WORK ORDER A
Write out, word for word, the stretch of the Prop 11 text from "Over the last" through "ready to respond.".
WORK ORDER B
In the Prop 11 text, which 2016 California Supreme Court decision held that private security guards could no longer be reachable during their rest breaks?

PAGE EXCERPT
=-=-=-=-=
Seldom are Californians faced with a decision at the ballot box that can so directly impact their own safety and well-being. Prop 11 on the November 6 ballot is the exception and will ensure that 9-1-1 medical care will not be delayed when it’s needed most.

Over the last 50 years, private EMTs and paramedics have been paid to be reachable during their work breaks. This is the exact same way that other essential public safety personnel operate, like police officers, firefighters and public EMTs and paramedics. When you call 9-1-1 during an emergency, they are at the ready to respond.

However, there is now a threat to this practice and it puts public safety at risk. A 2016 California Supreme Court decision (Augustus v. ABM Security Services) found that private security guards could no longer be reachable during their rest breaks. If this decision is applied to the private ambulance industry (it wouldn’t impact public EMTs or paramedics), it would mean that EMTs and paramedics must turn off all phones, radios and pagers during their work breaks and be completely unreachable – even in the case of a life-threatening emergency. The dispatcher would not be able to reach the ambulance crew, and they would have to send the next closest ambulance, potentially putting lives at risk.
=-=-=-=-=
RECORD EXCERPTS
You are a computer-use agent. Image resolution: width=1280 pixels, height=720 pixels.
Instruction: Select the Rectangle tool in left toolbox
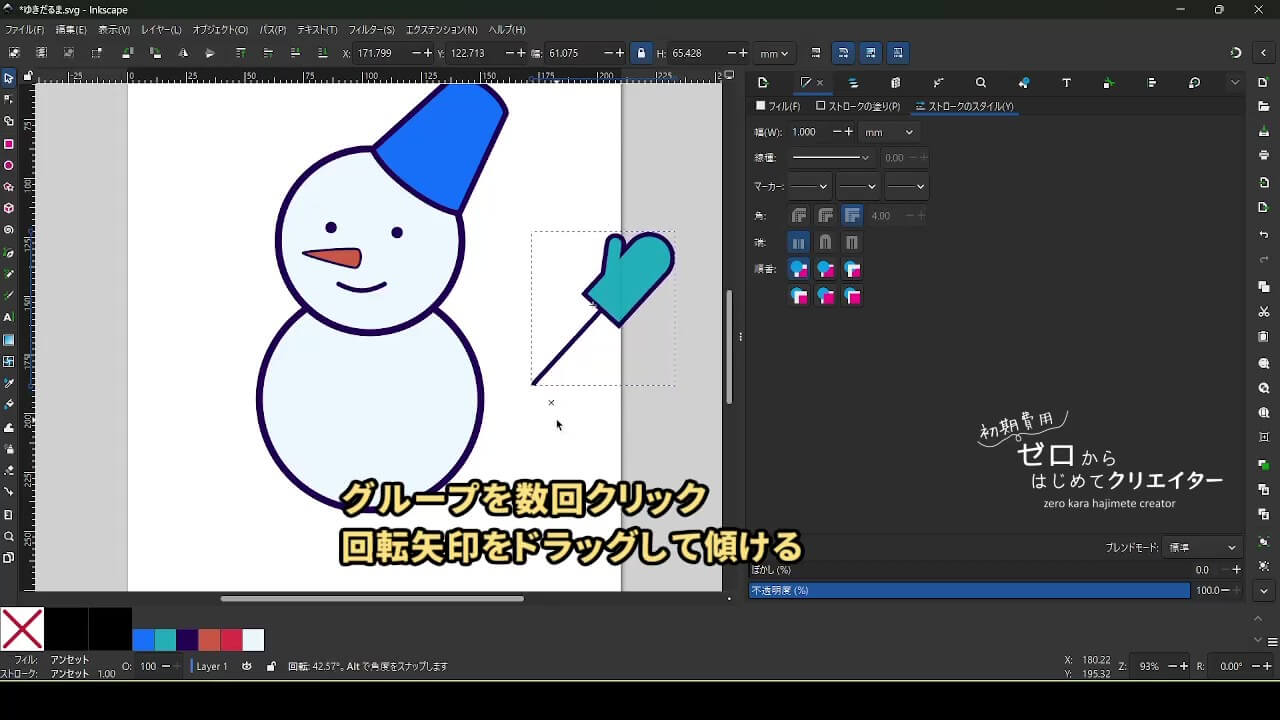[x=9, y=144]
=-=-=-=-=
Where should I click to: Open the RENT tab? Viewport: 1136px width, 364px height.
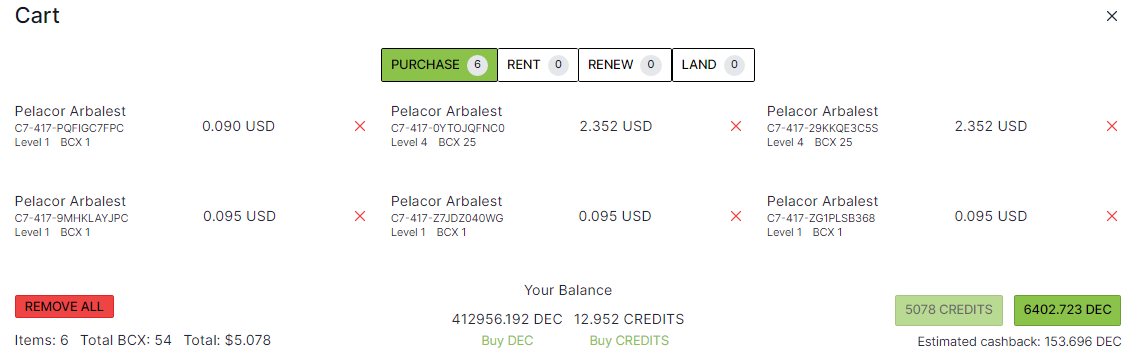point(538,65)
=-=-=-=-=
PROBLEM SOLUTION A
Over the last 50 years, private EMTs and paramedics have been paid to be reachable during their work breaks. This is the exact same way that other essential public safety personnel operate, like police officers, firefighters and public EMTs and paramedics. When you call 9-1-1 during an emergency, they are at the ready to respond.

PROBLEM SOLUTION B
Augustus v. ABM Security Services